Anche se non li cercò non le mancarono onori e riconoscimenti: fu la prima donna eletta nell’Accademia Nazionale dei Lincei nel 1947; fu membro dell’Accademia/Archeologia e Belle Lettere di Napoli, della Deputazione di Storia Patria per la Basilicata e la Calabria, della Pontificia Accademia di Archeologia, dell’Istituto Archeologico Germanico, della British Academy, della Hellenic Society di Londra.

Ha tenuto lezioni e conferenze in tutto il mondo.

Altro aspetto della sua operosità è quello di redattrice. Dal dopoguerra, prima con Zanotti Bianco e poi, alla morte di questi (1963) da sola, ha curato gli Atti e Memorie della Società Magna Grecia. Con lo stesso impegno si è dedicata alle pubblicazioni archeologiche dell’Accademia dei Lincei: Notizie degli Scavi, Monumenti, Memorie. Grazie alla sua azione stimolante ed alla sua presenza esse sono emerse da un lungo letargo.

Un’altra sede nella quale la sua autorità è apparsa indispensaibile sono stati i Convegni sulla Magna Grecia che dal 1961 si sono succeduti a Taranto con cadenza annuale. La sua eccezionale conoscenza del mondo magnogreco ha contribuito validamente a rendere questi incontri la palestra più qualificata per tutti gli studiosi della Magna Grecia.

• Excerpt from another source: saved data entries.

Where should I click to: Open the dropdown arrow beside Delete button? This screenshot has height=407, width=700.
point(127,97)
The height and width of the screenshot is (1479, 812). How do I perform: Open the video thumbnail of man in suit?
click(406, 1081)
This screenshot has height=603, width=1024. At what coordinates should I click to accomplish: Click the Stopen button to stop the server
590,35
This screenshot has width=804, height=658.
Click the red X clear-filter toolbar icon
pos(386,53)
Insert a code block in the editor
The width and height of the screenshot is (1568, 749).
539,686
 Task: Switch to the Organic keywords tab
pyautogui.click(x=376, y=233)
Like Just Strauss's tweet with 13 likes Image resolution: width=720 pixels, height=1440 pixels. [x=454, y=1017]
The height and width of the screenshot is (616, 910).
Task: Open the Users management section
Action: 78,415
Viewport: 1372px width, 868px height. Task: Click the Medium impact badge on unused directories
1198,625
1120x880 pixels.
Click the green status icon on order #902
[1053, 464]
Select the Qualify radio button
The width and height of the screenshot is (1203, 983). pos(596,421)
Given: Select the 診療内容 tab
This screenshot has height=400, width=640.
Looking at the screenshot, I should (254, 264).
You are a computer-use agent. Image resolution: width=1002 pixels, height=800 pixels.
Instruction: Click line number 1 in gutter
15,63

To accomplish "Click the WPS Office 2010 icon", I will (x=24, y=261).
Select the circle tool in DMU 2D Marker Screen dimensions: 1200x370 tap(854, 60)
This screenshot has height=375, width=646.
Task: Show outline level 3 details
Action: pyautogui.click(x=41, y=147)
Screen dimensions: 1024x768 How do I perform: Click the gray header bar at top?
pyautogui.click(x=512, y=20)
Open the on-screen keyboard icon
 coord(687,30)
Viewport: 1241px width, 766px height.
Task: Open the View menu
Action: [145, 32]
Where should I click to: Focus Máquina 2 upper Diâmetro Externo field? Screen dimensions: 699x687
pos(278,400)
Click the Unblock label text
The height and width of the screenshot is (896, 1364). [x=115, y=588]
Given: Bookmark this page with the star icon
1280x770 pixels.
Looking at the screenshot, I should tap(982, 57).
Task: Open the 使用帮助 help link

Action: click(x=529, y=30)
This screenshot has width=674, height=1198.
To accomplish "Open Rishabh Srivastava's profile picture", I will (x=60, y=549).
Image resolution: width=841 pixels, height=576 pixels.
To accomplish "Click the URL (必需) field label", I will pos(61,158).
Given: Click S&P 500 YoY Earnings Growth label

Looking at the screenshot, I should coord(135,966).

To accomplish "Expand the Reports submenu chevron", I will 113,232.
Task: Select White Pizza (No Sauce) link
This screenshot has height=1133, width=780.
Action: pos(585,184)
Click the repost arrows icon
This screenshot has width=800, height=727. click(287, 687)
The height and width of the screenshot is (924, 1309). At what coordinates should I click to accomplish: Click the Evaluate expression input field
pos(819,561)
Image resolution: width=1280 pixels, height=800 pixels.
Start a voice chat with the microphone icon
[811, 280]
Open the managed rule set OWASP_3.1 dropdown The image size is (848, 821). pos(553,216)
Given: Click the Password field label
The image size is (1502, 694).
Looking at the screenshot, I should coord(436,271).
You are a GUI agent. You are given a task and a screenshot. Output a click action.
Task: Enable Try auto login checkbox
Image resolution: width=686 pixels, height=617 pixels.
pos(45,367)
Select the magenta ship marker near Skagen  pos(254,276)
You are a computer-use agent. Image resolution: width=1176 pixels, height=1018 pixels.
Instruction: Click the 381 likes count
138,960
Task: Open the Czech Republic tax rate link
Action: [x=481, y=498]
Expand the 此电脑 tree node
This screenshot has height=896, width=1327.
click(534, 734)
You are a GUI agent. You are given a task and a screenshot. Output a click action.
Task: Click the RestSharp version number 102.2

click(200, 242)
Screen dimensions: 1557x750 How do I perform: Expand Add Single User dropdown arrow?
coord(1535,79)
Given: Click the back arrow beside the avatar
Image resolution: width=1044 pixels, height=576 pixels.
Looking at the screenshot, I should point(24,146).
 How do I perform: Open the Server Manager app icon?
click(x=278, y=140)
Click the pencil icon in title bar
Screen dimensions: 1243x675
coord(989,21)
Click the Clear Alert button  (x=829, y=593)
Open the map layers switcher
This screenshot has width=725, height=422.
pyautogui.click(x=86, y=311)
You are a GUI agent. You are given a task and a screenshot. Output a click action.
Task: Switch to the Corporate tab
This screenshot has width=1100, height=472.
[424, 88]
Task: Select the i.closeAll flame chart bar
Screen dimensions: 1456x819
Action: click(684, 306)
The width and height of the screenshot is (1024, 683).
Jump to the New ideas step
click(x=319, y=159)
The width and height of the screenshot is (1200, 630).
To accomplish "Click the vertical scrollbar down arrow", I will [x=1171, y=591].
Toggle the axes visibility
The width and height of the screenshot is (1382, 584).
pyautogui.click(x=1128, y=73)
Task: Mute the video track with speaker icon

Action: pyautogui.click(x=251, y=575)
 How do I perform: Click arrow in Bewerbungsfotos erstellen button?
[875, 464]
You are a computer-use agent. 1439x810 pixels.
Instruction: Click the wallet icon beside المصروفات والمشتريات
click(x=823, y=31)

Si deve sopratutto al suo costante impegno, alla sua appassionata e disinteressata dedizione ed al brillante stuolo di archeologi che sono stati stimolati dal suo esempio, se questa ‘terra incognita’, che aveva suscitato solo gli interessi romantici di eruditi e viaggiatori sette e ottocenteschi, è entrata nella storia dell’arte antica con una dignità pari a quella della madrepatria greca.

Mario Russo

(Questo testo è un libero adattamento del saggio di Licia Borrelli Vlad, ‘Paola Zancani Montuoro’, pubblicato nel volume: Mario Russo (a cura di), Paola Zancani Montuoro, Sorrento 2007, nel ventennale della scomparsa dell’illustre studiosa).